Tuesday, August 16, 2011

It is (still) all about the Money: Another Review of Higher Education?

I reviewed the book Higher Education? by Andrew Hacker and Claudia Dreifus last year (see here for the final review and a list of the other reviews; it was a six-part series). I recently received the updated paperback version that has some additional material, including a new afterward. Much of my criticisms of the original book still stand, but it hard for me not to recommend a book that says the following:
What do we think should happen in college? We want people to use their minds as they never have before, thinking about the realities and issues that strain their mental powers. They should be urged to be imaginative and inquiring, to take risks without having to worry about their transcripts or alienating their teachers. To quote a friend, colleges should be making their undergraduates more interesting people. Higher education is an ongoing conversation, created for students poised at adulthood, which can and will continue throughout their lives. (6-7)
These are some of the things I aspire to do in my classes, and so I think that while their hearts are in the right place, I still have some issues with the authors' arguments. For one thing, everything that is wrong with higher education is a microcosm (or, if you'd like me to get all literary on you, a synecdoche) of what is wrong with society as a whole at the moment: greed, exponential growth, exploited underclass, bubbles about to burst, blind faith, etc. Our students (and their parents) come in not wanting an education but a job and the security that comes with it. So we provide it. The government keeps providing loans, so we take them, both students and institutions. There is a disconnect between those in administration, those who are professors, and those who are off the tenure-track. Perhaps disconnect is the wrong word: massive craters of empty space is a more apt metaphor.

But I want to get back to a question I asked the first time around: How Much is a Professor Worth? Comparing salaries of professors is really difficult to do; depending on where you live, what you study, and the nature of the institution, salaries will vary wildly. So to celebrate the professor living in rural Oregon and their (comparatively) paltry salaries is a bit unfair to those professors who have to try and make a living in New York City, San Francisco, Boston, or any other high-priced center. But it also doesn't take into consideration the economic realities of professors today.

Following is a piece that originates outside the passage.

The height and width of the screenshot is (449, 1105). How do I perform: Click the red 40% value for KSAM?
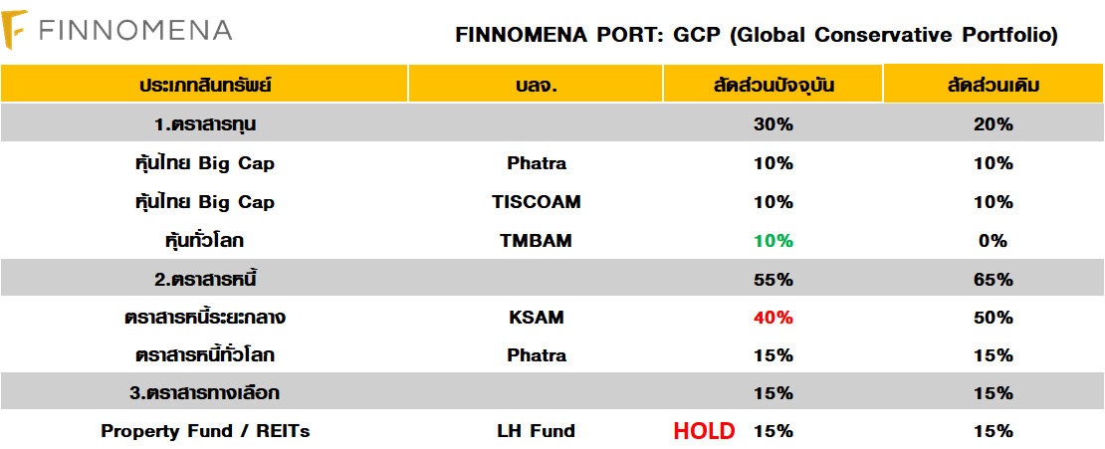(774, 318)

The authors rightly call for the end of adjunct exploitation, as well as the end of student loans as we know them. But, unfortunately, an entire generation of PhDs (and, one would think, the next generation coming through the ranks) have been punished economically by this system. Not only are we facing our loans (and the accrued interest), but we are also facing years of private debt accumulated over the years of low-paying adjunct work. To tell a new professor, you aren't worth it, is a further insult, not to mention ignoring the very real fact that the (apparently) inflated salary is not enough to meet the student loan demands, career demands, and life demands.

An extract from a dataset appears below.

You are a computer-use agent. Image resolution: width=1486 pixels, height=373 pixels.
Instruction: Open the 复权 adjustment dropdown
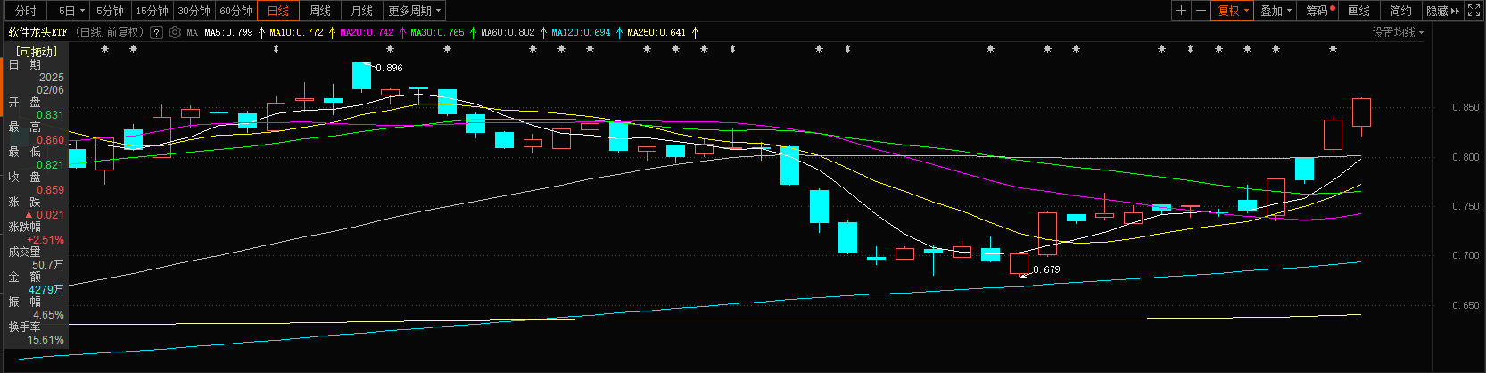[x=1234, y=11]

We are not coming from schools where tuition could once be easily financed through summer jobs, nor from generous graduate programs that allowed you to live and work on your PhD. And most of us aren't coming from economic circumstances where we have been supported financially by family. We come drowning in debt. And, as inflated as the salaries seem to the outside world, I'd like to introduce them to how much red ink is also peeking from behind.

I write this piece from experience. We are (thankfully, gratefully) a two-income household, both in higher education. My husband has a tenure-track position, while I am an instructor. Our combined salaries are really great-looking on paper. And yet, monthly, we wonder how we are going to make our student loan payments, our credit card payments, pay for our kids' preschool, and have anything left over for savings. If something were to happen to one of us, like so many other families, we'd have nothing to fall back on, no cushion to catch us.

You might be tempted to throw an accusation at us that we lived beyond our means, and that this is all our own fault, but we believed in the myth of meritocracy and that all would be well once the Boomers retired. Student loans are the gateway drug to credit card debt as grad students: we take on these debt because we have been told over and over that it is "worth it" and will be rewarded with the job of our dreams at the end of it.

The authors call on all of us to see ourselves as public servants. And that's fine, but more and more of the best and the brightest are leaving higher education because they can't afford not to. Until the whole system is changed, this is a reality that just isn't going to go away; it's only going to get worse.

1 comment:

  1. well said, it's a completely pernicious system in which everyone higher up the pecking order is incentivised to exploit those below. at the end of your piece i was wondering though - why DO you do it? possibly you will say, because you love it. I'm wondering when the tipping point comes : when love of one's job becomes the privilege of those who can afford it?